Un couplet et la messe est dite. Evidemment, l’articulation de la pensée est inexistante, le propos toujours aussi haineux et sans fondement, témoignage d’un antisémitisme qui a agité les années 20 et 30 et qui trouve encore aujourd’hui un écho certain. Tout comme sous le régime nazi, le juif est réduit à un simple élément de son peuple, et son essence même n’a aucune validité une fois extrait de son contexte. Le hurleur en chef, Stooley Carmichael (parodie en foutage de gueule de Stokely Carmichael, activiste Black Power des années 60) se gargarise de ses textes sans compromis, qu’il considère comme une haine justifiée et indispensable. Sorti en 1995, ce single a été édité par le label de circonstance Le Youpin Edenté, et présente quatre titres tous aussi répugnants les uns que les autres.
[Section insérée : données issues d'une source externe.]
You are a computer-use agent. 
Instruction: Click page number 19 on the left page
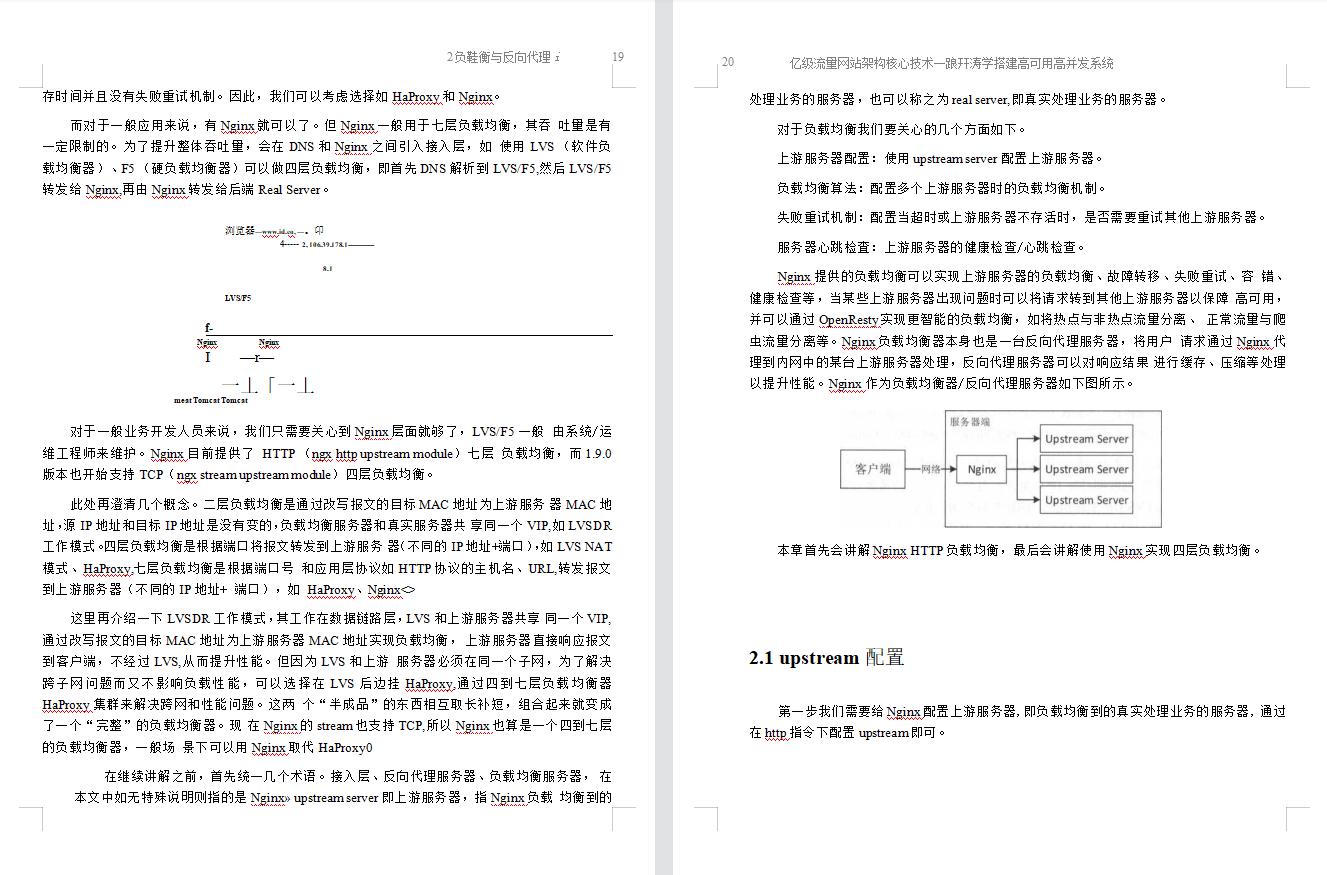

Outre les juifs qui sont évidemment la cible principale, on y trouve aussi une charge virulente contre les américains blancs qui empruntent les codes des afro-américains, et qui sont donc traités de Whiggers (Contraction de white niggers si vous n’aviez pas compris), mais aussi un vomissement adressé aux hillbillies qui couchent entre frères et sœurs et qui se gargarisent de bière bon marché. Le lot habituel de la pseudo résistance néo-nazi américaine dans toute son horreur généraliste.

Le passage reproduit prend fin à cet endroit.